Results is a dict that maps from terms to results Each result dict contains the dunning score… >>> results[‘he’][‘dunning’] -8.547243830635558

… counts for corpora 1 and 2 as well as total count >>> results[‘he’][‘count_total’], results[‘he’][‘count_corp1’], results[‘he’][‘count_corp2’] (11, 1, 10)

… and the same for frequencies >>> results[‘he’][‘freq_total’], results[‘he’][‘freq_corp1’], results[‘he’][‘freq_corp2’] (0.2619047619047619, 0.047619047619047616, 0.47619047619047616)

gender_analysis.analysis.dunning.dunning_total_by_corpus(m_corpus, f_corpus)

Goes through two corpora, e.g. corpus of male authors and corpus of female authors runs dunning_individual on all words that are in BOTH corpora returns sorted dictionary of words and their dunning scores shows top 10 and lowest 10 words

Parameters:
  • m_corpus – Corpus object
  • f_corpus – Corpus object
Returns:

list of tuples (common word, (dunning value, m_corpus_count, f_corpus_count))

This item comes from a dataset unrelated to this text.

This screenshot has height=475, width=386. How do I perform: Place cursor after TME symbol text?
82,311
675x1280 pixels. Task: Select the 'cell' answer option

>>> from gender_analysis.analysis.dunning import dunning_total_by_corpus
>>> from gender_analysis import Corpus
>>> from gender_analysis.testing.common import TEST_CORPUS_PATH, SMALL_TEST_CORPUS_CSV
>>> c = Corpus(TEST_CORPUS_PATH, csv_path=SMALL_TEST_CORPUS_CSV, ignore_warnings = True)
>>> test_m_corpus = c.filter_by_gender('male')
>>> test_f_corpus = c.filter_by_gender('female')
>>> result = dunning_total_by_corpus(test_m_corpus, test_f_corpus)
>>> print(result[0])
('mrs', (-675.5338738828469, 1, 2031))

gender_analysis.analysis.dunning.dunning_words_by_author_gender(corpus, display_results=False, to_pickle=False, pickle_filename='dunning_male_vs_female_authors.pgz')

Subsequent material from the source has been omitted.